* [WHAT IS ASKED]:
Copy the lines from the one containing "The height and width of the screenshot is (856, 1076)." through the one containing "will tap(164, 94).", both included, without any changes.

=-=-=-=-=

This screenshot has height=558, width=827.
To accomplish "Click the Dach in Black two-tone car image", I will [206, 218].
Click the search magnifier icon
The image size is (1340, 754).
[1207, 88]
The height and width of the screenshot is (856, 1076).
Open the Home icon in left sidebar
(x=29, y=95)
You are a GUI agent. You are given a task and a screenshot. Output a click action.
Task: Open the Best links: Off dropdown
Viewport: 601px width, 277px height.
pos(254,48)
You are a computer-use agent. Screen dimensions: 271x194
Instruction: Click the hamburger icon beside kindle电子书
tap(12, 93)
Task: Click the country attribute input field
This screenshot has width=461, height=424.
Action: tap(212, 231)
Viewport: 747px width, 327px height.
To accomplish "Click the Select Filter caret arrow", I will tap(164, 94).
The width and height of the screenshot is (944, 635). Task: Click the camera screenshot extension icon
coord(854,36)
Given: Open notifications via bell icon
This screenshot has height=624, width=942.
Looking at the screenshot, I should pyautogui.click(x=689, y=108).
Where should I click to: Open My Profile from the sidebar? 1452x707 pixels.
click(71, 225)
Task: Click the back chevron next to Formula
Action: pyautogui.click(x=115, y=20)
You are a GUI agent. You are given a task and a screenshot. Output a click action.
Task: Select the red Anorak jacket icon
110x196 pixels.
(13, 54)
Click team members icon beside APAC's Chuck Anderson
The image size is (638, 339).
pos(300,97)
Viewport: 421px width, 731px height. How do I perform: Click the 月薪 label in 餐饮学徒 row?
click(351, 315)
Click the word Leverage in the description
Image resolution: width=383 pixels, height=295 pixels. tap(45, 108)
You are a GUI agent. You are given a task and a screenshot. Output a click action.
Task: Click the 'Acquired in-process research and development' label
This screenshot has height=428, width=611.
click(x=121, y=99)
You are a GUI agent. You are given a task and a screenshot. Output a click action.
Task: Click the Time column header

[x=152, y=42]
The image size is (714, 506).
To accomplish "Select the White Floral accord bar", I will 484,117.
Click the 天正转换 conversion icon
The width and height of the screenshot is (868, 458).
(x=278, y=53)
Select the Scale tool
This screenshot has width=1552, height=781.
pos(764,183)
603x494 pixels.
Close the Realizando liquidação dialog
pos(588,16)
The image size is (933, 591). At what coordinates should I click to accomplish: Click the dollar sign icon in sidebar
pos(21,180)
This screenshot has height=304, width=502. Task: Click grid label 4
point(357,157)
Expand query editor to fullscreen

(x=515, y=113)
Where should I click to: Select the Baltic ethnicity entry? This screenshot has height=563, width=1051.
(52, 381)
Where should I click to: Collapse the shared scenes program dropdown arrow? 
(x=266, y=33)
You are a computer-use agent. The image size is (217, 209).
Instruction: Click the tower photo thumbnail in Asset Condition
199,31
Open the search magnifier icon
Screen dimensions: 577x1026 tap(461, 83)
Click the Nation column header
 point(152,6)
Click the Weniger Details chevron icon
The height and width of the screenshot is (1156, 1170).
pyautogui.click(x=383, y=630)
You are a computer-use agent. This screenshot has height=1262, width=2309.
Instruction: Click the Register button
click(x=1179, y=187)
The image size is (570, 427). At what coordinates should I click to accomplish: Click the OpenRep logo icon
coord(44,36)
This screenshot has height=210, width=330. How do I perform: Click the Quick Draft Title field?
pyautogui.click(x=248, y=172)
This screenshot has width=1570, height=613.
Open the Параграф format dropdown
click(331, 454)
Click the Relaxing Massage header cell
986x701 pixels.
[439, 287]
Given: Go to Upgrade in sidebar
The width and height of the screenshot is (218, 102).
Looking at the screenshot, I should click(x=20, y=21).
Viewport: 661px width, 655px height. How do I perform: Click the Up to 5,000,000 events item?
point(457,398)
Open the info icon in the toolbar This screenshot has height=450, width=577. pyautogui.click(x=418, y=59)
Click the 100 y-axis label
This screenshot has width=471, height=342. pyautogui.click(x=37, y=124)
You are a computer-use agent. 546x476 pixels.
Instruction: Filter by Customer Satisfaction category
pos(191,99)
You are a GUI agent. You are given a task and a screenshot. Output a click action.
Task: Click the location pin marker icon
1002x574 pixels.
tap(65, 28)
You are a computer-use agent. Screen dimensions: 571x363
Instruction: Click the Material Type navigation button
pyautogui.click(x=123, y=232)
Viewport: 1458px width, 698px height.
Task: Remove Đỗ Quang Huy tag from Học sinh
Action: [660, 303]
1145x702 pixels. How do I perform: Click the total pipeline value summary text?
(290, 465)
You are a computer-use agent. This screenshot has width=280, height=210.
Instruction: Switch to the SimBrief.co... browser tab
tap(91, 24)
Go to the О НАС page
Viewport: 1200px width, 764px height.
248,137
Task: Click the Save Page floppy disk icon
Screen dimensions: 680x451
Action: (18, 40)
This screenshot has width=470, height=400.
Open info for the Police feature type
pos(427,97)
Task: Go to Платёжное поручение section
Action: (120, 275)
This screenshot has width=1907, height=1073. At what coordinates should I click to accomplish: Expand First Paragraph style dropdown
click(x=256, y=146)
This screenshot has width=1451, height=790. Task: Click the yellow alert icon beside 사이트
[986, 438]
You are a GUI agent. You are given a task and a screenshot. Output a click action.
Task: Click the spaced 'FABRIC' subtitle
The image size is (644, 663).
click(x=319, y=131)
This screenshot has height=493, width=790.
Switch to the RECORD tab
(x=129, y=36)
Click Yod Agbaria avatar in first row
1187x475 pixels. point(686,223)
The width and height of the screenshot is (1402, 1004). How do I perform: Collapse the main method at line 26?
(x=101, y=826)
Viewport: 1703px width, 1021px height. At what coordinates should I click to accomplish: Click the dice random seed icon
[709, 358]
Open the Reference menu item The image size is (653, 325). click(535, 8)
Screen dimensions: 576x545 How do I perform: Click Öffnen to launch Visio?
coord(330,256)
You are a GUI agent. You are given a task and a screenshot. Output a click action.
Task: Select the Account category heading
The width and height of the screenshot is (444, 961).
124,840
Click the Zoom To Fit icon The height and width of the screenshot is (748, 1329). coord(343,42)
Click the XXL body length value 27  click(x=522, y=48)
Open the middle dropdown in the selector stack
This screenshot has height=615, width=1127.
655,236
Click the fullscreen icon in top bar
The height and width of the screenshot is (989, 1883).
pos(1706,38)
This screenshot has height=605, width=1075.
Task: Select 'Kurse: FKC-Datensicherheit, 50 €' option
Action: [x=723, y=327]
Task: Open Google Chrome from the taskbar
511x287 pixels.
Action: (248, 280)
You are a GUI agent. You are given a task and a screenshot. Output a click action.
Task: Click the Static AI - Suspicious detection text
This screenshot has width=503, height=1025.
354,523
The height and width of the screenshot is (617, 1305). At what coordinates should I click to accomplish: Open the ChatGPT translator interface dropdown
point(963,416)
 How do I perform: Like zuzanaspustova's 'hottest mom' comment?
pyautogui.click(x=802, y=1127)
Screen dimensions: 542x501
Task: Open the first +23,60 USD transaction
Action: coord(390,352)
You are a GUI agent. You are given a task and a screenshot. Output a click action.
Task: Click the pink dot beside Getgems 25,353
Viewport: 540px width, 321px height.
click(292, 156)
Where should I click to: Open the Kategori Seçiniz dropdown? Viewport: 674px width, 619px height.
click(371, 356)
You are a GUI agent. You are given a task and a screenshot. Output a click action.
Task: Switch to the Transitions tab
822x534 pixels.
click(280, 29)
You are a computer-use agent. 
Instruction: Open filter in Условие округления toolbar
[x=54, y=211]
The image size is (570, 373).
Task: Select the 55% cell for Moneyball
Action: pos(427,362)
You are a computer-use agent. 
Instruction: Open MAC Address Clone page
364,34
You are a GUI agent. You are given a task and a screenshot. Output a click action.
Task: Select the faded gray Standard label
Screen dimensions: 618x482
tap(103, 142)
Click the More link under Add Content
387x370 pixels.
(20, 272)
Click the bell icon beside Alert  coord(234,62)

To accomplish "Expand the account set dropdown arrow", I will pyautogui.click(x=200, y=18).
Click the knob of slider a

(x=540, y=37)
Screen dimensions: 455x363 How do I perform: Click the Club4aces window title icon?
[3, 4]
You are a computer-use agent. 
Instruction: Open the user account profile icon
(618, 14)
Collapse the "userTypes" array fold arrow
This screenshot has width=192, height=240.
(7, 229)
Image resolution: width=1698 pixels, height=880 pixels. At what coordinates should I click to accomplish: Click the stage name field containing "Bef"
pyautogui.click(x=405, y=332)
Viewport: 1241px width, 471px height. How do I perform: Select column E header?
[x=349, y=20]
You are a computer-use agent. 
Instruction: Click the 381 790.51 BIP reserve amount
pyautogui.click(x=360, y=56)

=-=-=-=-=

* [EXPECTED ANSWER]:
The height and width of the screenshot is (856, 1076).
Open the Home icon in left sidebar
(x=29, y=95)
You are a GUI agent. You are given a task and a screenshot. Output a click action.
Task: Open the Best links: Off dropdown
Viewport: 601px width, 277px height.
pos(254,48)
You are a computer-use agent. Screen dimensions: 271x194
Instruction: Click the hamburger icon beside kindle电子书
tap(12, 93)
Task: Click the country attribute input field
This screenshot has width=461, height=424.
Action: tap(212, 231)
Viewport: 747px width, 327px height.
To accomplish "Click the Select Filter caret arrow", I will tap(164, 94).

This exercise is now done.